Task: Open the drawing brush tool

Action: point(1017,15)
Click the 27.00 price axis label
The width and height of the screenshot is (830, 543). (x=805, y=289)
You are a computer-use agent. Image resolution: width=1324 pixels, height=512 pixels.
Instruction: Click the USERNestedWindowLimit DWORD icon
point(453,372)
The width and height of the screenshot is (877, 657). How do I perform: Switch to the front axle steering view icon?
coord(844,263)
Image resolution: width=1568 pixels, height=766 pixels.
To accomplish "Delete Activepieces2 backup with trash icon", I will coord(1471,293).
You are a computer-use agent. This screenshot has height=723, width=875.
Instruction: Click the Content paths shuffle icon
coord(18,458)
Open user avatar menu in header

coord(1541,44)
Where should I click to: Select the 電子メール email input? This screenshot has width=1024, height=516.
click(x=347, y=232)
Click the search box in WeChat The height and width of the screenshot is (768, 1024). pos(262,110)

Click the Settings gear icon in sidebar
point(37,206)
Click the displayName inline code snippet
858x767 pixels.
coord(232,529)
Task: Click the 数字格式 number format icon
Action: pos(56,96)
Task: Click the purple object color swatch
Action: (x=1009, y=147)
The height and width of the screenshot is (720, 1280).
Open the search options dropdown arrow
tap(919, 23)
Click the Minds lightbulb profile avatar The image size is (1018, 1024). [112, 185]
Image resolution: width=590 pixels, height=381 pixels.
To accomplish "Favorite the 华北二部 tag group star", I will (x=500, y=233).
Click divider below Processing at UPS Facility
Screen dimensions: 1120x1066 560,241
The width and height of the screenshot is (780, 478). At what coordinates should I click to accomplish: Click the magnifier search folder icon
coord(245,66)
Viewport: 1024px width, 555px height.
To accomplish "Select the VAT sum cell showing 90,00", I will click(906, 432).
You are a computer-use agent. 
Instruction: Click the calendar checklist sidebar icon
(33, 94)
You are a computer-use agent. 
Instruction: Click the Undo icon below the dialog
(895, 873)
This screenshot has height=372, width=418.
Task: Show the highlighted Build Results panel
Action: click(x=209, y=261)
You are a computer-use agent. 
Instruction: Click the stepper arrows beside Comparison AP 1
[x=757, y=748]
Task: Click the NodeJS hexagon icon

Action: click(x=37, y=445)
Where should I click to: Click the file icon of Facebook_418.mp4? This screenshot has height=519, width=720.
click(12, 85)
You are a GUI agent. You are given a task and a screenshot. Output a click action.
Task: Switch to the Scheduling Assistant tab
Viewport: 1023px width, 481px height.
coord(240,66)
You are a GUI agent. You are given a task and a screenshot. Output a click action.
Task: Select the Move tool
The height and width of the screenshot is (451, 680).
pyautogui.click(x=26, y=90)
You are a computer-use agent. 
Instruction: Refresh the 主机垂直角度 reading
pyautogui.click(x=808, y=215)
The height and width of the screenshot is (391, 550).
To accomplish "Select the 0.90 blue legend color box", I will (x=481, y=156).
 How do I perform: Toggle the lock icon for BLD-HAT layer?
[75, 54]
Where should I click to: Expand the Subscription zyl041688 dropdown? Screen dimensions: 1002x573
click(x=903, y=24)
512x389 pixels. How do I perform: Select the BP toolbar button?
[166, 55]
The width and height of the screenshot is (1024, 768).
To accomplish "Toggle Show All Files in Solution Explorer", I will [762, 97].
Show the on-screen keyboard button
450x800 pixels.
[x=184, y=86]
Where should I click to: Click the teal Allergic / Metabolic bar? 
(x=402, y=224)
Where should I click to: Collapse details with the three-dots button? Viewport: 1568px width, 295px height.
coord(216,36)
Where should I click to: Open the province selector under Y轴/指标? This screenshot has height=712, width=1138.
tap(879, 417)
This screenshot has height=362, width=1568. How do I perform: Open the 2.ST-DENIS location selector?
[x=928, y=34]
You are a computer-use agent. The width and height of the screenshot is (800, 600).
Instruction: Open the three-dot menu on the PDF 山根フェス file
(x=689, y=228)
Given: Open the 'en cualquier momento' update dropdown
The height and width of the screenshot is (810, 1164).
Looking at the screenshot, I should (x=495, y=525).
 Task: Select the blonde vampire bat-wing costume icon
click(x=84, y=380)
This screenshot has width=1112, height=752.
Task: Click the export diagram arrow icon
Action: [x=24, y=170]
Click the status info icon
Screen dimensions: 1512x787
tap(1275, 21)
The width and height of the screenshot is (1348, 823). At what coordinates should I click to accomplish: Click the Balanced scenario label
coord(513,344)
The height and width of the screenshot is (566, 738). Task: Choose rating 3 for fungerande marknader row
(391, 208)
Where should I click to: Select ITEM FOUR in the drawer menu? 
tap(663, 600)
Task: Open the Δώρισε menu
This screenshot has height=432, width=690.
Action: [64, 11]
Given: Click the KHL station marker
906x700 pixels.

(Exercise brief) Reproduce the data. Keep it exact.

(Response box)
Task: Open the drawing brush tool

Action: point(1017,15)
Click the 27.00 price axis label
The width and height of the screenshot is (830, 543). (x=805, y=289)
You are a computer-use agent. Image resolution: width=1324 pixels, height=512 pixels.
Instruction: Click the USERNestedWindowLimit DWORD icon
point(453,372)
The width and height of the screenshot is (877, 657). How do I perform: Switch to the front axle steering view icon?
coord(844,263)
Image resolution: width=1568 pixels, height=766 pixels.
To accomplish "Delete Activepieces2 backup with trash icon", I will coord(1471,293).
You are a computer-use agent. This screenshot has height=723, width=875.
Instruction: Click the Content paths shuffle icon
coord(18,458)
Open user avatar menu in header

coord(1541,44)
Where should I click to: Select the 電子メール email input? This screenshot has width=1024, height=516.
click(x=347, y=232)
Click the search box in WeChat The height and width of the screenshot is (768, 1024). pos(262,110)

Click the Settings gear icon in sidebar
point(37,206)
Click the displayName inline code snippet
858x767 pixels.
coord(232,529)
Task: Click the 数字格式 number format icon
Action: pos(56,96)
Task: Click the purple object color swatch
Action: (x=1009, y=147)
The height and width of the screenshot is (720, 1280).
Open the search options dropdown arrow
tap(919, 23)
Click the Minds lightbulb profile avatar The image size is (1018, 1024). [112, 185]
Image resolution: width=590 pixels, height=381 pixels.
To accomplish "Favorite the 华北二部 tag group star", I will (x=500, y=233).
Click divider below Processing at UPS Facility
Screen dimensions: 1120x1066 560,241
The width and height of the screenshot is (780, 478). At what coordinates should I click to accomplish: Click the magnifier search folder icon
coord(245,66)
Viewport: 1024px width, 555px height.
To accomplish "Select the VAT sum cell showing 90,00", I will click(906, 432).
You are a computer-use agent. 
Instruction: Click the calendar checklist sidebar icon
(33, 94)
You are a computer-use agent. 
Instruction: Click the Undo icon below the dialog
(895, 873)
This screenshot has height=372, width=418.
Task: Show the highlighted Build Results panel
Action: click(x=209, y=261)
You are a computer-use agent. 
Instruction: Click the stepper arrows beside Comparison AP 1
[x=757, y=748]
Task: Click the NodeJS hexagon icon

Action: click(x=37, y=445)
Where should I click to: Click the file icon of Facebook_418.mp4? This screenshot has height=519, width=720.
click(12, 85)
You are a GUI agent. You are given a task and a screenshot. Output a click action.
Task: Switch to the Scheduling Assistant tab
Viewport: 1023px width, 481px height.
coord(240,66)
You are a GUI agent. You are given a task and a screenshot. Output a click action.
Task: Select the Move tool
The height and width of the screenshot is (451, 680).
pyautogui.click(x=26, y=90)
You are a computer-use agent. 
Instruction: Refresh the 主机垂直角度 reading
pyautogui.click(x=808, y=215)
The height and width of the screenshot is (391, 550).
To accomplish "Select the 0.90 blue legend color box", I will (x=481, y=156).
 How do I perform: Toggle the lock icon for BLD-HAT layer?
[75, 54]
Where should I click to: Expand the Subscription zyl041688 dropdown? Screen dimensions: 1002x573
click(x=903, y=24)
512x389 pixels. How do I perform: Select the BP toolbar button?
[166, 55]
The width and height of the screenshot is (1024, 768).
To accomplish "Toggle Show All Files in Solution Explorer", I will [762, 97].
Show the on-screen keyboard button
450x800 pixels.
[x=184, y=86]
Where should I click to: Click the teal Allergic / Metabolic bar? 
(x=402, y=224)
Where should I click to: Collapse details with the three-dots button? Viewport: 1568px width, 295px height.
coord(216,36)
Where should I click to: Open the province selector under Y轴/指标? This screenshot has height=712, width=1138.
tap(879, 417)
This screenshot has height=362, width=1568. How do I perform: Open the 2.ST-DENIS location selector?
[x=928, y=34]
You are a computer-use agent. The width and height of the screenshot is (800, 600).
Instruction: Open the three-dot menu on the PDF 山根フェス file
(x=689, y=228)
Given: Open the 'en cualquier momento' update dropdown
The height and width of the screenshot is (810, 1164).
Looking at the screenshot, I should (x=495, y=525).
 Task: Select the blonde vampire bat-wing costume icon
click(x=84, y=380)
This screenshot has width=1112, height=752.
Task: Click the export diagram arrow icon
Action: [x=24, y=170]
Click the status info icon
Screen dimensions: 1512x787
tap(1275, 21)
The width and height of the screenshot is (1348, 823). At what coordinates should I click to accomplish: Click the Balanced scenario label
coord(513,344)
The height and width of the screenshot is (566, 738). Task: Choose rating 3 for fungerande marknader row
(391, 208)
Where should I click to: Select ITEM FOUR in the drawer menu? 
tap(663, 600)
Task: Open the Δώρισε menu
This screenshot has height=432, width=690.
Action: [64, 11]
Given: Click the KHL station marker
906x700 pixels.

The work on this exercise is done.